The rabbi chuckled. "Now I know you are a Jew: you are as contentious as the rest of us. Does it not say in the Hagadah, 'All who are hungry, let them come and eat?'"

Damish thought for a little while. Then he said, "Shall I be a night shammes? I can take care of the synagogue at night, when your own shammes is asleep. Perhaps there are those here who have sleepless nights, as I have, who wish to comfort themselves in study..."

Simcha was nodding. "That is a good thought. Natan could use the help. And Hillel says, 'Lift your brother up.' So be it."

Then, as Damish watched, the Rabbi started rummaging around on his desk. He came up with a pen-knife and drew the blade across his left palm. Before Damish could speak, Simcha held out the bleeding hand, like a cup of wine. Damish's throat choked with dry tears. "Blessed are you, Lord God, King of the World," he said. And looking at Reb Simcha, he said, "Blessed are you," before he touched his lips to that gift.

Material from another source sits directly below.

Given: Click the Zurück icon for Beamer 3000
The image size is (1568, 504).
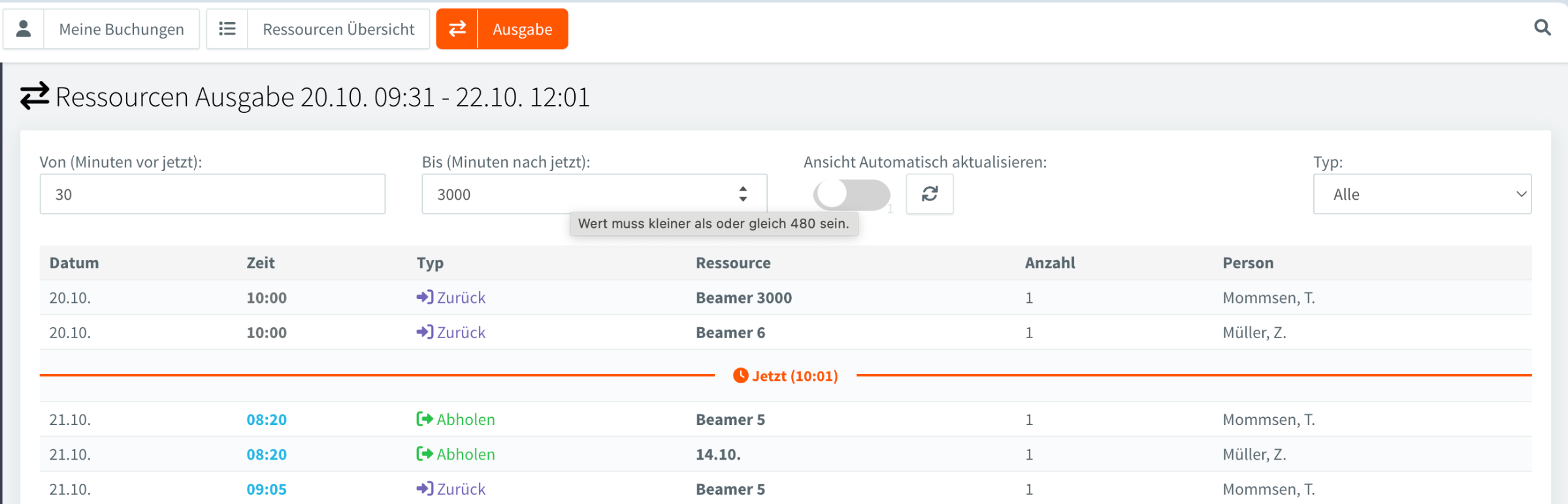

Rabbi Simcha was indeed a better rabbi than Damish's old teacher. It would have taken a most eloquent Talmudist to convince a community that they should support a vampire, and indeed there was a great deal of argument back and forth. But at last Simcha convinced them all that it was the best way, and after a while life settled down around Damish and his blood need.

Each night, after supper, someone of the community would come and sit with Damish for a while, talking with him on scholarly matters. Everyone found him a willing talker and a good one. Surely an evil being could not think the holy thoughts to which Damish gave voice. Yehuda the cantor pointed out one day, "Well, anybody who lives all the time among the holy books cannot help but have a little holiness come off on him, not so?"

The men sitting around the pickle barrel nodded sagely. Yitzak the printer snorted. "Because a horse brushes up against a brick wall and gets red dust on him does not mean the horse is made of brick."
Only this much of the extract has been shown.